Let the Boys Fight: Why Anti-Bullying Policies Fail and Why Fighting May Be the Answer
Bullying is a hot topic in the wake of the Parkland, Fla., school shooting. Everyone wants to know if the shooter was bullied to the point of violence. Schools certainly spend a lot of time and money on anti-bully seminars and programs, but what good are they, really? Has any of the bullying stopped? It seems that stories of suicide and violence among public school children are increasing.
What stops a bully? Physical force. Every time. This does not mean that you just tell your kid to punch out a bully. It wouldn't work and they won't do it unless they actually have the training and confidence to succeed. My daughters have been enrolled in jiu-jitsu since they were about four years old because in today's climate, girls need to know how to defend themselves confidently and fiercely.
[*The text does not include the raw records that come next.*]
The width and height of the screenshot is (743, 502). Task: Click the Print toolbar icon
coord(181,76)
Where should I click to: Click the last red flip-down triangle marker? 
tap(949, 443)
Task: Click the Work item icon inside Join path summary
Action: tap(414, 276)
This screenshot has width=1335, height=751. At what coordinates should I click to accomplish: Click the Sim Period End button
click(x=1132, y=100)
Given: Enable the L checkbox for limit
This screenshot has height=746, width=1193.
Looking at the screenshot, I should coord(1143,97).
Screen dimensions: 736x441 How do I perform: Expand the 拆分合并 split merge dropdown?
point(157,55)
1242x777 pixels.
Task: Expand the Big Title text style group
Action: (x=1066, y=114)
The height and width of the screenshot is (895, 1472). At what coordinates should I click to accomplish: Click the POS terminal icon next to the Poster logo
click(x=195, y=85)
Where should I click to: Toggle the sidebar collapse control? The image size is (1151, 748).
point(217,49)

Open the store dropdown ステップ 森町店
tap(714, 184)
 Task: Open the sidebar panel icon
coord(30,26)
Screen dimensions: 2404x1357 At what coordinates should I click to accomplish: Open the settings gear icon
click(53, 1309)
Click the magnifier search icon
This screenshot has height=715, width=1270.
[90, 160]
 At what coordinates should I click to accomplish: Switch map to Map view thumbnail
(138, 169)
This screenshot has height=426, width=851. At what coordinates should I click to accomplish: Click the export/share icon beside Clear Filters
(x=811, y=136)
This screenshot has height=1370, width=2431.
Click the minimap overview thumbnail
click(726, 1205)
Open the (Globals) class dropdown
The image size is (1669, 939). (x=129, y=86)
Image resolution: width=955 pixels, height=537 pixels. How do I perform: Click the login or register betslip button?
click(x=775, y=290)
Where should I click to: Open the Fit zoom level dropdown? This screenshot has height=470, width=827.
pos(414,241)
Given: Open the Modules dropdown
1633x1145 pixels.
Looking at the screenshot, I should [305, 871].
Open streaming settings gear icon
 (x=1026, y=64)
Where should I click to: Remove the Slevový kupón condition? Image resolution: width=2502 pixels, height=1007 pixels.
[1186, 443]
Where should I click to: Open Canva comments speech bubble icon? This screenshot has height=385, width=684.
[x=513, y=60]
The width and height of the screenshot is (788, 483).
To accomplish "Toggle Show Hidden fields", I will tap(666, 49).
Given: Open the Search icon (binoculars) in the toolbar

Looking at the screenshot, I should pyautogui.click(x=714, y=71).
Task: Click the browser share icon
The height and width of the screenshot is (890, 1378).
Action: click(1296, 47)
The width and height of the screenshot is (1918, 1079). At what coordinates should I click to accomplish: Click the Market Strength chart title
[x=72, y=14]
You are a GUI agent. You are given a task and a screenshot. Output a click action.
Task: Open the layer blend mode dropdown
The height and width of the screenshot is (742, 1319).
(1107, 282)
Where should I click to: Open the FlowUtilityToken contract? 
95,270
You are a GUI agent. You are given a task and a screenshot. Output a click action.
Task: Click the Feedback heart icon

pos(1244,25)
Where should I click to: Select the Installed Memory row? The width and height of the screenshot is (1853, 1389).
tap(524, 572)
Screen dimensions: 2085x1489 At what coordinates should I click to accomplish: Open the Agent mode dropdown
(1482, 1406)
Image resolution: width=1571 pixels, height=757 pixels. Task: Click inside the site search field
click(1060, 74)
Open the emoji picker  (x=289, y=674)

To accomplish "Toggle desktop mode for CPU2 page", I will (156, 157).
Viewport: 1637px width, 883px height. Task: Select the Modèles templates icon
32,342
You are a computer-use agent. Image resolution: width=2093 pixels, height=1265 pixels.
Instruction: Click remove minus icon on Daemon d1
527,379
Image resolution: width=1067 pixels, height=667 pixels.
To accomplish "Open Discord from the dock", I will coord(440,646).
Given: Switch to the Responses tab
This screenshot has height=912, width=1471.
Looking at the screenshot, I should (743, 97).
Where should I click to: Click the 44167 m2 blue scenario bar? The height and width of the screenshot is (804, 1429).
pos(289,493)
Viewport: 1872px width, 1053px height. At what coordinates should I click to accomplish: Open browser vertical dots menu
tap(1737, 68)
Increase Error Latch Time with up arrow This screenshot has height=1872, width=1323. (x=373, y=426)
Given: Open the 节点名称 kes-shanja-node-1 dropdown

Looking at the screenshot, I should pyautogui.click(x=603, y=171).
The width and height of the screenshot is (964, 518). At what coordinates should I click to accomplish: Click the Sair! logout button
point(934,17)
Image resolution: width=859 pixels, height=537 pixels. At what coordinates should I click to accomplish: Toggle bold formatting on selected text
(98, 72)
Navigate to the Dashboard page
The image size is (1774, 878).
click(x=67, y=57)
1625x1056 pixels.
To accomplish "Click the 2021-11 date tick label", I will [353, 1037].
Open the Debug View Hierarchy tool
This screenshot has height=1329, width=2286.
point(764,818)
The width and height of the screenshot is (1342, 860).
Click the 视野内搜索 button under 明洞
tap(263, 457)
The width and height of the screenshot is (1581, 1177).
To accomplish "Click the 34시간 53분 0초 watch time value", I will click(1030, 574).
Gracie jiu-jitsu is famous for "bully-proofing" their students with extensive training and role-playing situations that might occur in school.
Unlike the millions of wasted dollars the federal and state governments spend on speakers and programs to stop students from bullying one another (that ultimately fail), Gracie jiu-jitsu has tried and true methods that have worked since the beginning of time. It gives kids physical training to neutralize a bully and get away quickly, but everything they teach goes against almost every school bullying policy. Most schools have a "zero tolerance" policy for aggressive behavior, including all hitting, punching, kicking and wrestling. There is no exception for self-defense. This means that if your child is being hounded by bullies and one day your kid snaps and puts the hurt on another kid, your kid is getting expelled, not the culprit.
Gone are the days when Johnny met Steven down by the bike rack to duke it out, shake hands, and become buddies. Now schools are focused almost solely on limiting all physical contact. The problem with this is that males especially need the physical contact of grappling and wrestling to establish boundaries, hierarchy, or just blow off steam. (Girls, on the other hand, will terrorize a target emotionally, which is far more damaging than a bloody lip.)
When I was in high school I remember hanging out with the guys who went to an all-boys Catholic school nearby and they regaled us with tales of a priest who was a former Golden Gloves boxer. He had a ring installed in the school and whenever boys had a problem with one another they were given the option to get in the ring and lace up the gloves. He would supervise and coach them through several rounds. After they had burned off the aggression in the ring, the good Father would sit them down and make sure they left as friends—or at least forgiving one another. The boys told these stories with joy, awe, and nostalgia. Every boy who took part in these boxing matches made a memory he would cherish forever and all of them revered the priest who let them be men for those rounds in the gym.